To do »
Where a line holds the word "agent", copy it from the records.

Available records »
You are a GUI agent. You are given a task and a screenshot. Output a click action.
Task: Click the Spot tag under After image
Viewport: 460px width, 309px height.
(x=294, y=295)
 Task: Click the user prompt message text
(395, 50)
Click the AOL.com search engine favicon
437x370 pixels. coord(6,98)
---
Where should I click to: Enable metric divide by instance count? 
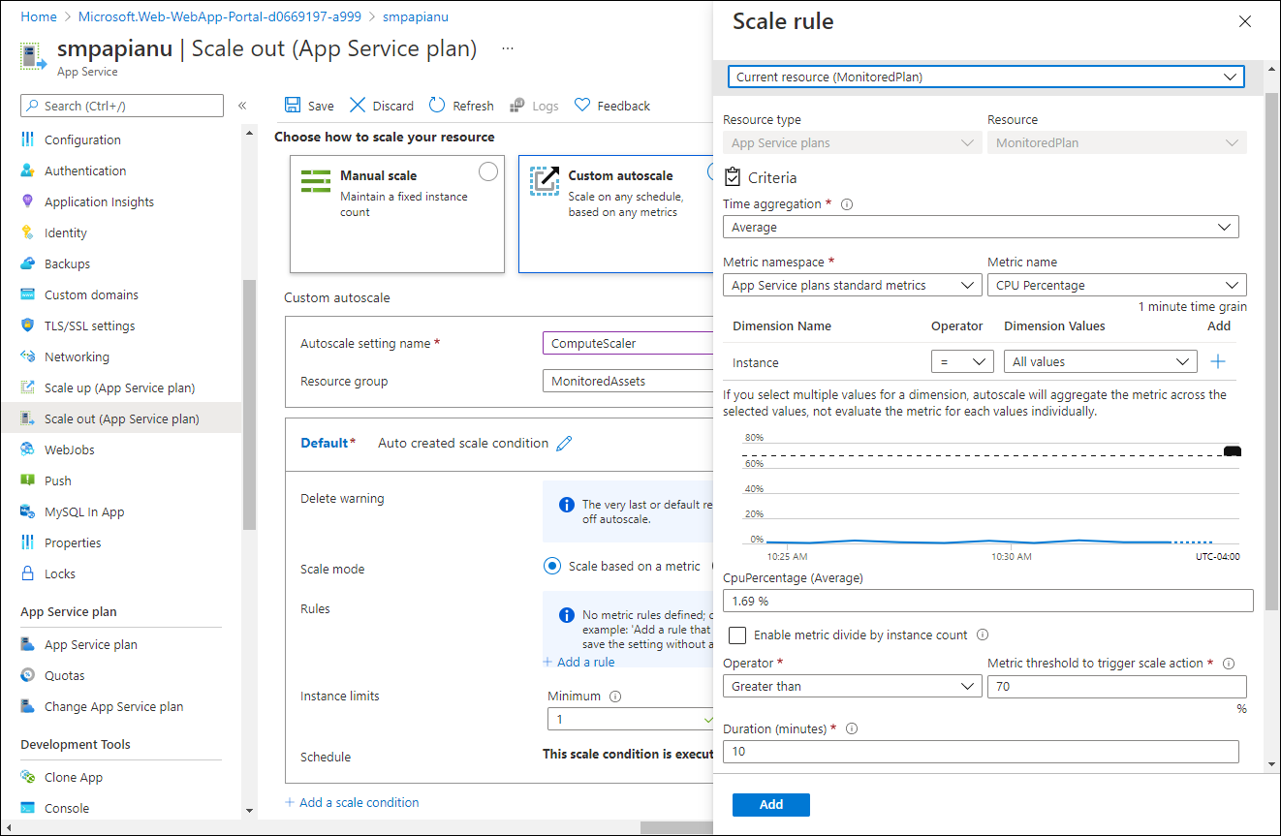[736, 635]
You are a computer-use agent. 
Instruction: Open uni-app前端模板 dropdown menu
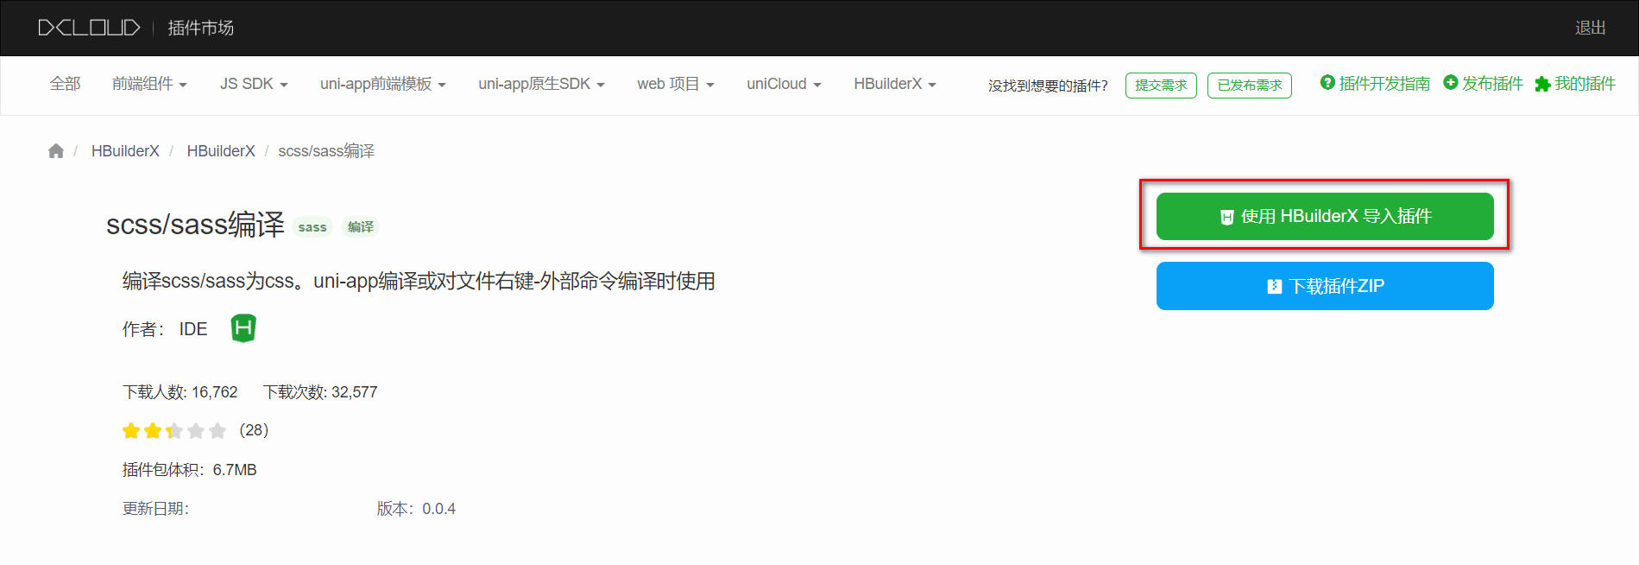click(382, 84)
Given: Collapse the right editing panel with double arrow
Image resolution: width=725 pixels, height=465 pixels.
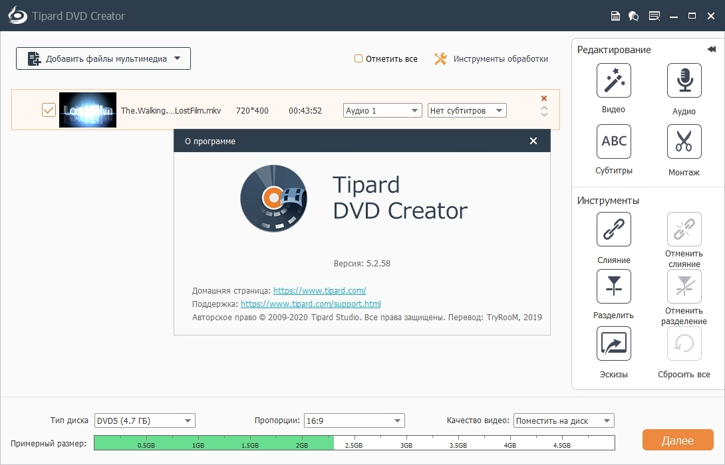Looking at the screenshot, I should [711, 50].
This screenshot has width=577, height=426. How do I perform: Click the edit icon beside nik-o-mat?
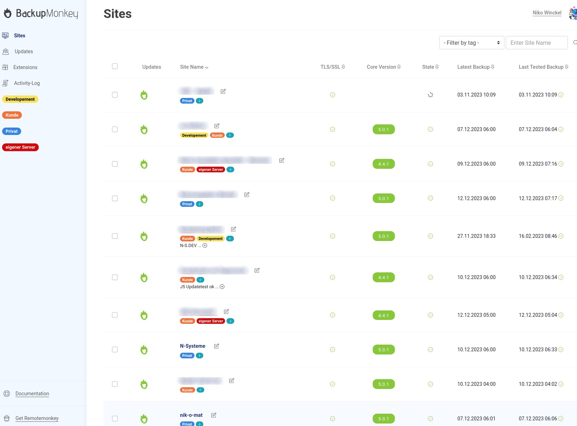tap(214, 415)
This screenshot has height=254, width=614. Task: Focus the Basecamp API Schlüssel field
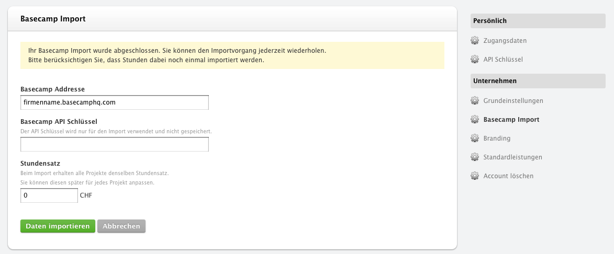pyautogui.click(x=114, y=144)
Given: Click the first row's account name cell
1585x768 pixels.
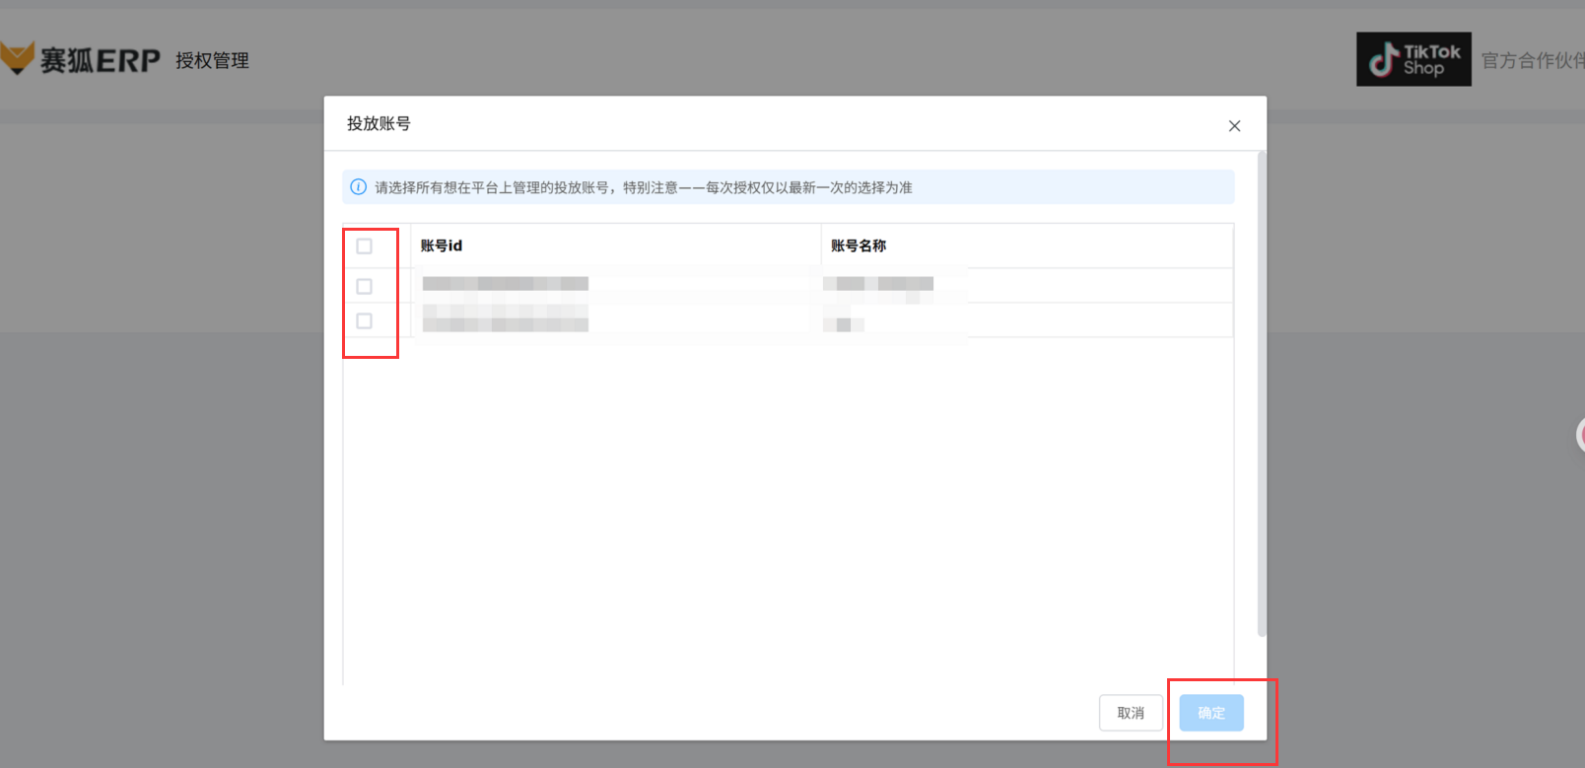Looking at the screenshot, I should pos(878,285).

Answer section »
You are a GUI agent. You are given a task and a screenshot. Output a click action.
You are a computer-use agent. 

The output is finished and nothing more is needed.